Description of the task
The answer must consist solely of the lines from the one containing "Image resolution: width=730" to the end of the entries below, repeated exactly.

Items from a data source

============

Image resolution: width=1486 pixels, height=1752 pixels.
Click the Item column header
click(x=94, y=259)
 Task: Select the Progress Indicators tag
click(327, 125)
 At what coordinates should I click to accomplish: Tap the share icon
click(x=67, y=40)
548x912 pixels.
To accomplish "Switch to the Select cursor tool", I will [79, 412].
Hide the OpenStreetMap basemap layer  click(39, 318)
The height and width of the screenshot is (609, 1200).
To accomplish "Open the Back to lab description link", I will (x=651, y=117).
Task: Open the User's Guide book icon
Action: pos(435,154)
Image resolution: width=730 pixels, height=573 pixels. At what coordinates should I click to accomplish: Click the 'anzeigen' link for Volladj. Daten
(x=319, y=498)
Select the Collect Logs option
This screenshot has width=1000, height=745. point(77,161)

============

Result of the exercise
Image resolution: width=730 pixels, height=573 pixels. At what coordinates should I click to accomplish: Click the 'anzeigen' link for Volladj. Daten
(x=319, y=498)
Select the Collect Logs option
This screenshot has width=1000, height=745. point(77,161)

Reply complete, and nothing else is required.